His main goal is for students to understand that the ideas of identity have not been given but created. Nightlife fits into the college landscape, and students should be thinking about how it has shaped their identity and the identity of the nation.

“That it’s been made very strategically, often through acts of oppression, and because of the ways in which identity has been made, certain people have been left with resources, and others have not,” Fleming said.

While his course focuses on the history and evolution of race and nightlife in the making of America, the other courses begin to explore our perceptions and ideas surrounding artificial intelligence and animals in a human-dominated world.

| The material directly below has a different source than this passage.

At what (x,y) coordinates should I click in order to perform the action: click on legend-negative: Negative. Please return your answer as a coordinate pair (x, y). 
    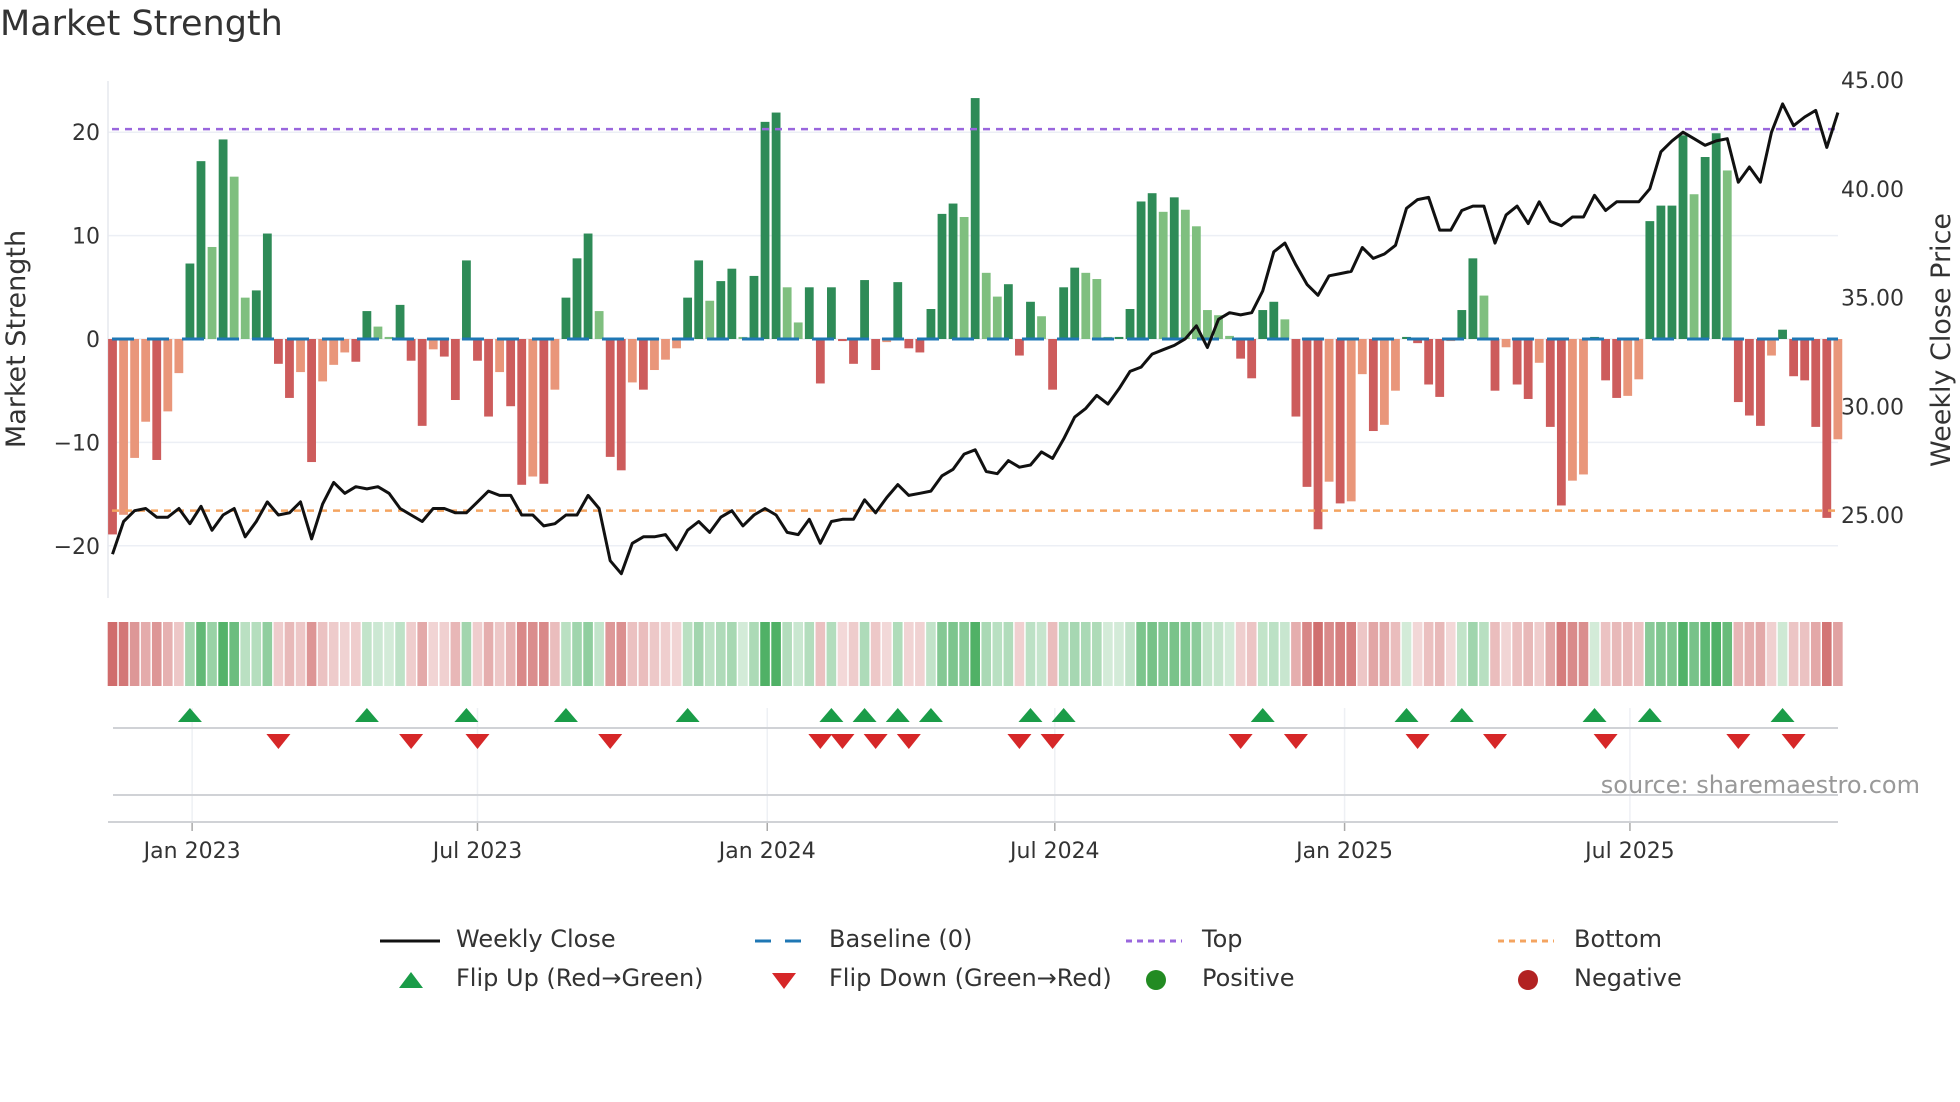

HNUH288X: The Human Interface, from Anatomy to Avatar is taught by professor Alexandra Harlig. The course explores how the internet and the human body interact. With the growth of virtual programs and machine learning, changes are happening in how we perceive the way humans and the internet interact.

HNUH288Y: What You Are and Why It Matters is taught by faculty fellow and director of University Honors Stephen Blatti. The course digs into philosophical questions about identity and evolution using a variety of uncommon media. It will explore lesser-known perspectives on identity and ask students to think even more about what it means to be human.

HNUH288Z: Non-Human Animals in Human Society is taught by postdoctoral associate of animal sciences and faculty fellow Halli S. Weiner. Non-human animals are treated in many different fashions and have various uses in our world. The course will explore complexities through critical thinking and discussion to look at the relationships we have with animals.